Starting at the line that contains "This screenshot has width=800, height=912.", transcribe each line exactly through the end of the data below, and skip any pictures.
(Exercise data Opens)
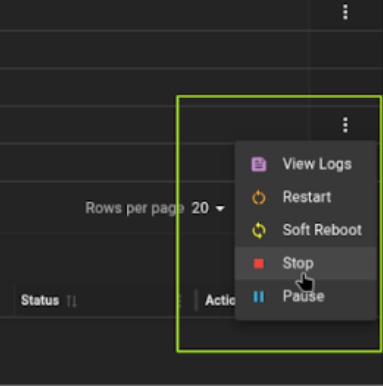Click the yellow Soft Reboot sync icon

click(x=259, y=230)
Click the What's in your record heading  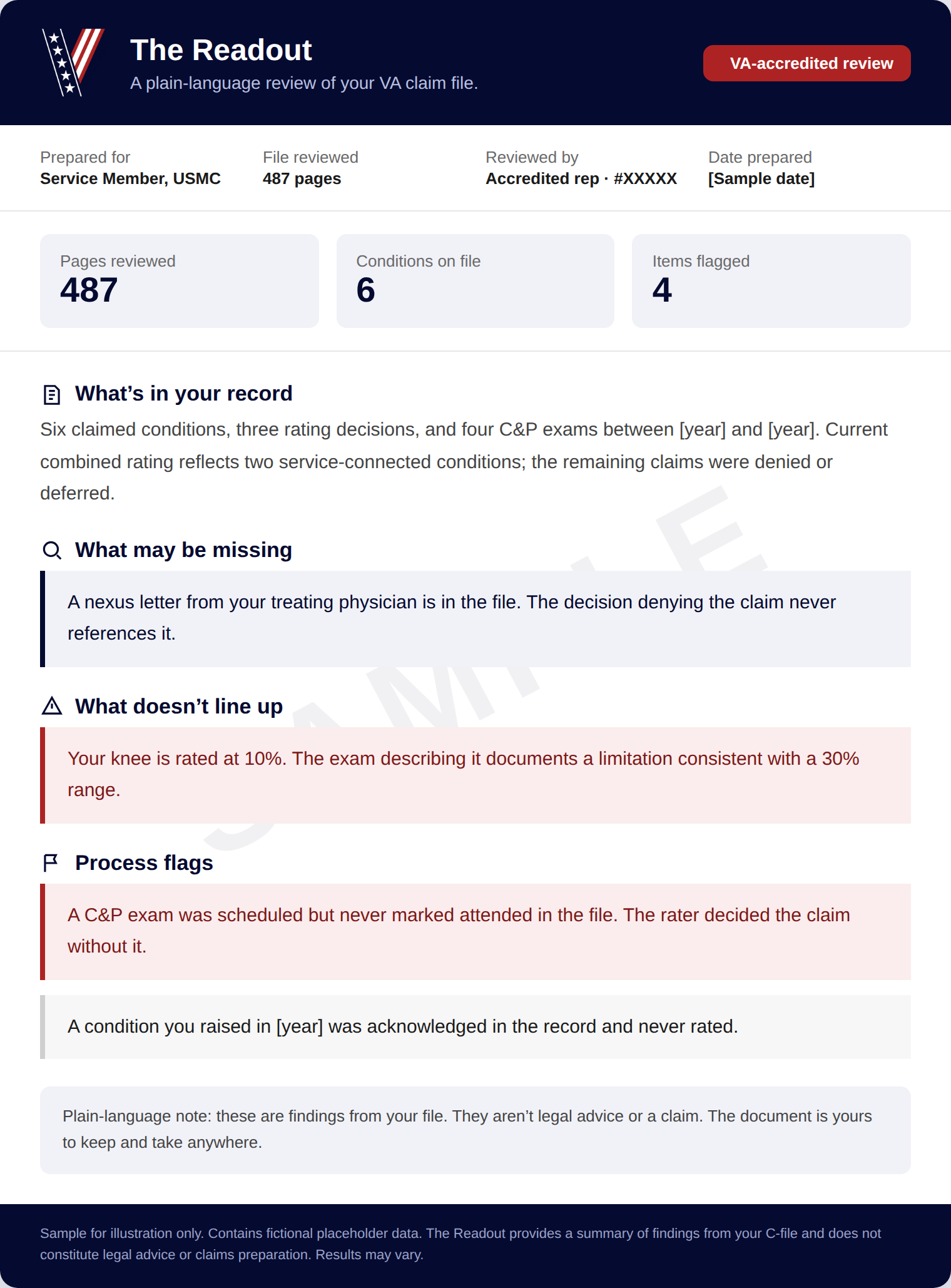pos(183,394)
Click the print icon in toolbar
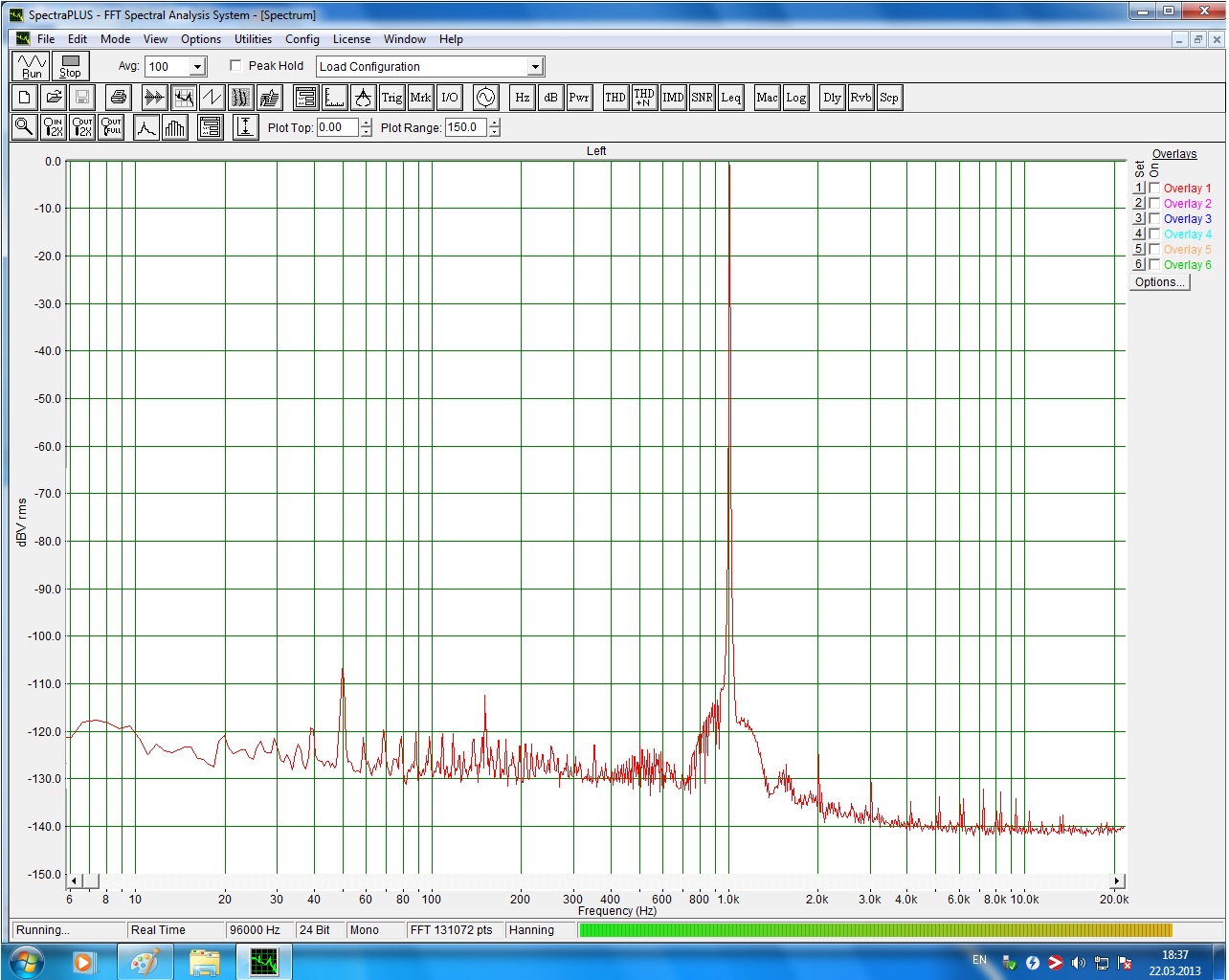This screenshot has width=1229, height=980. coord(118,98)
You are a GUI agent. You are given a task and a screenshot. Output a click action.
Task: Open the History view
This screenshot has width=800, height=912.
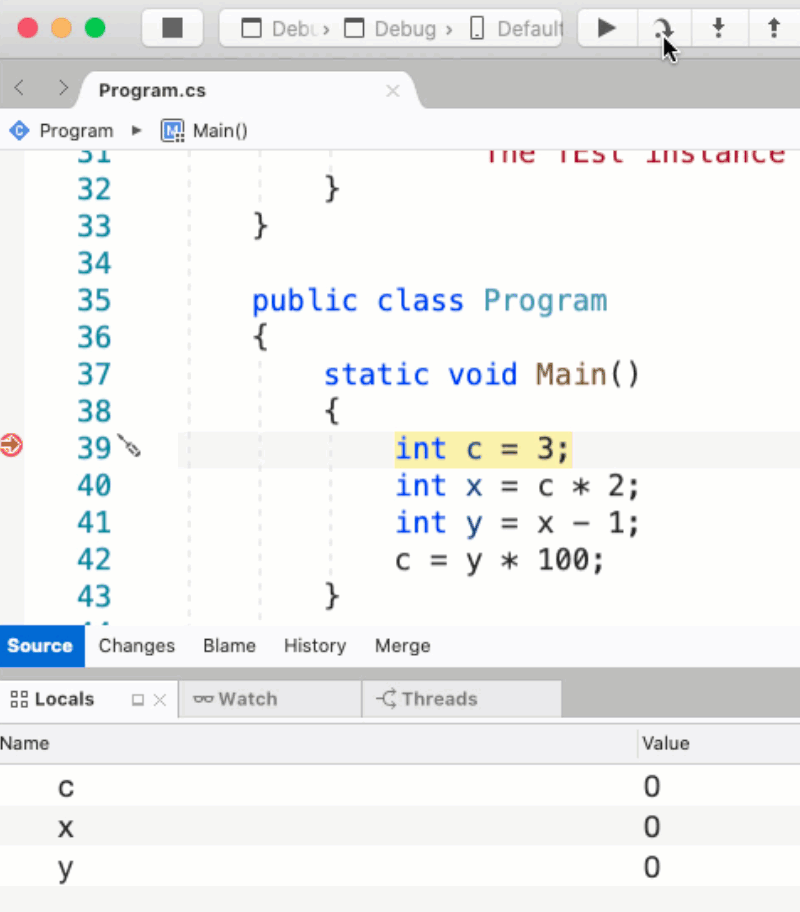click(314, 646)
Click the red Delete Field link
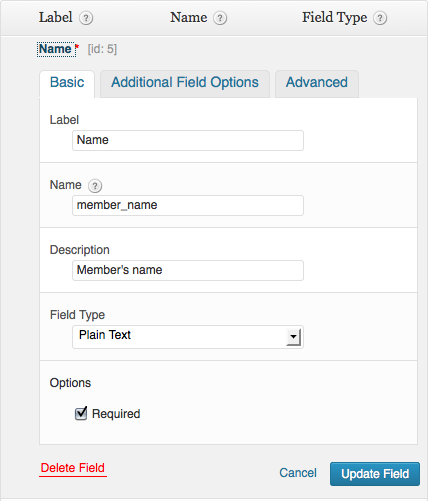The height and width of the screenshot is (501, 429). [x=73, y=468]
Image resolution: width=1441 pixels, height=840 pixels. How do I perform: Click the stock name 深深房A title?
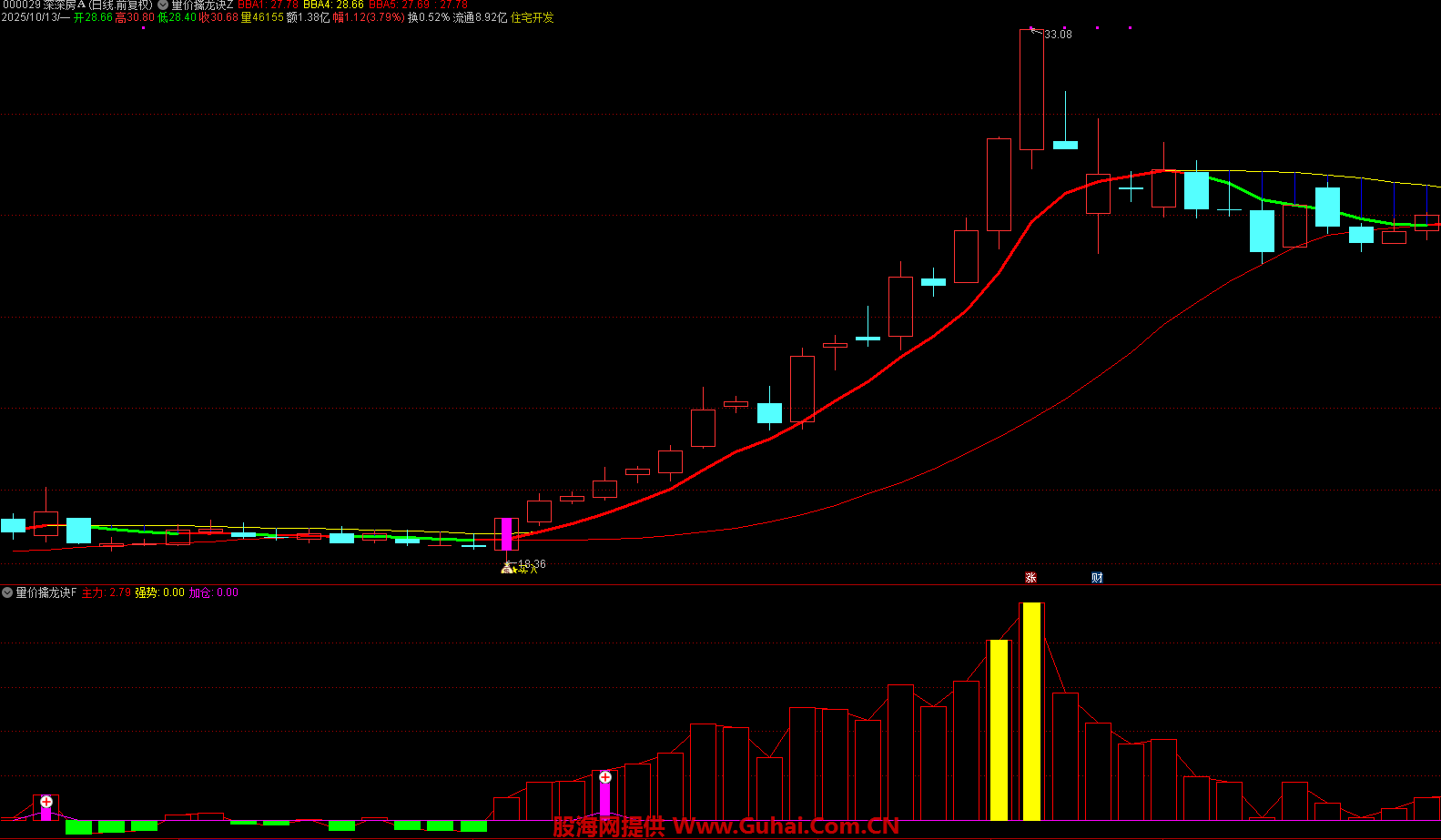(x=64, y=5)
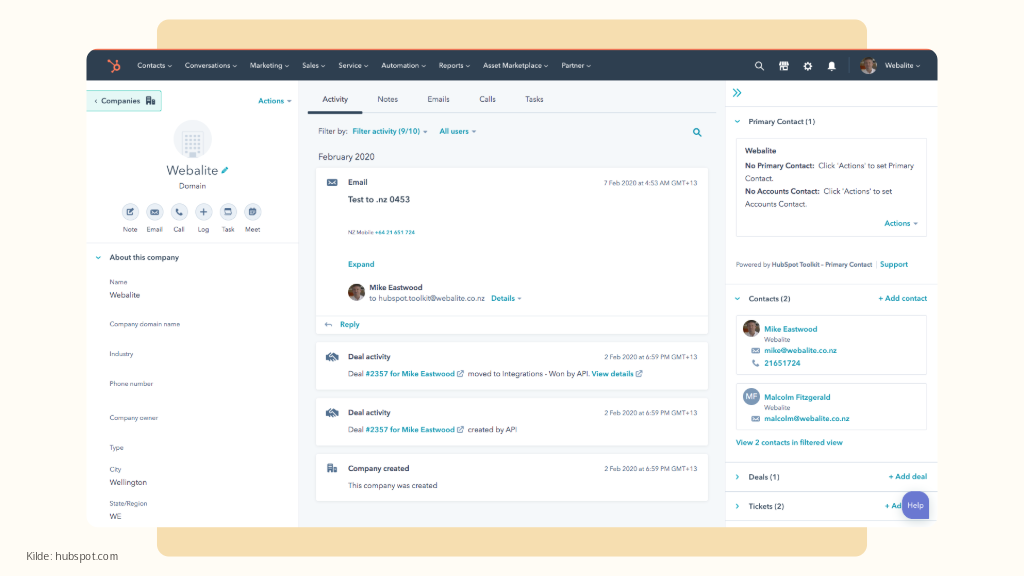Switch to the Notes tab
Image resolution: width=1024 pixels, height=576 pixels.
pyautogui.click(x=387, y=100)
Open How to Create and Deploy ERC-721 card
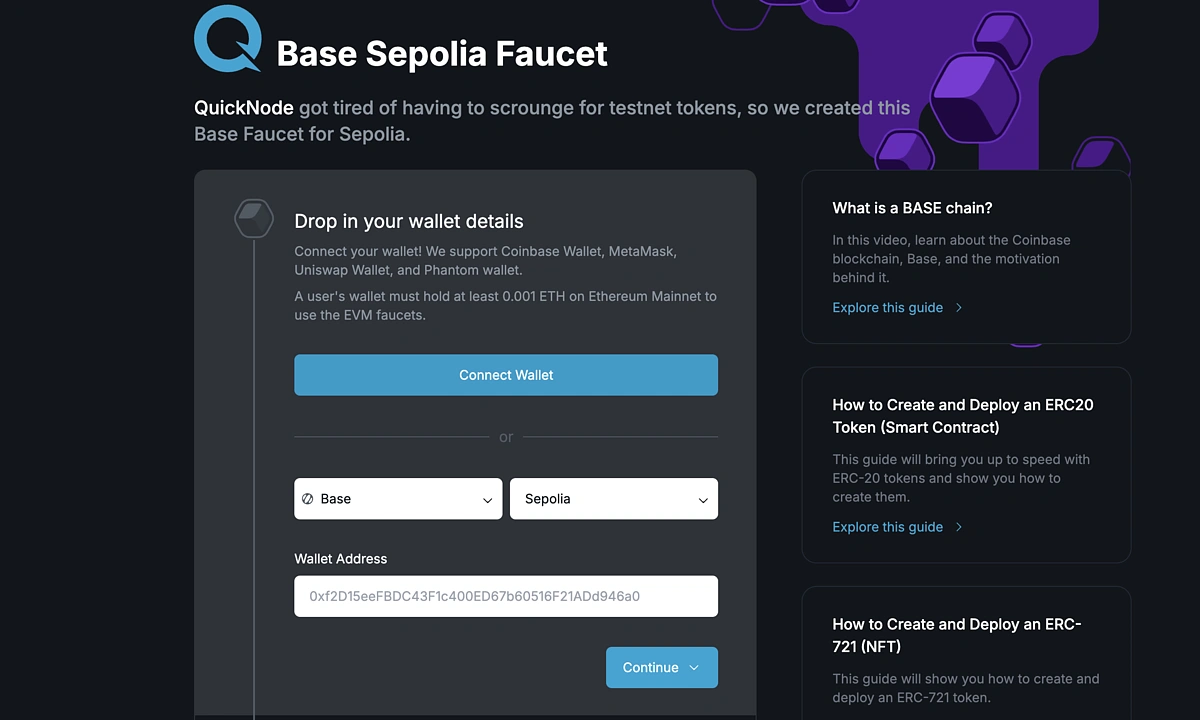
(Exercise data Closes)
Solution for this task:
This screenshot has width=800, height=912.
click(314, 646)
Click the red Delete Field link
The height and width of the screenshot is (501, 429). [x=73, y=468]
Image resolution: width=1441 pixels, height=840 pixels. How do I perform: Click the stock name 深深房A title?
(x=64, y=5)
Switch to the Notes tab
Image resolution: width=1024 pixels, height=576 pixels.
pyautogui.click(x=387, y=100)
Open How to Create and Deploy ERC-721 card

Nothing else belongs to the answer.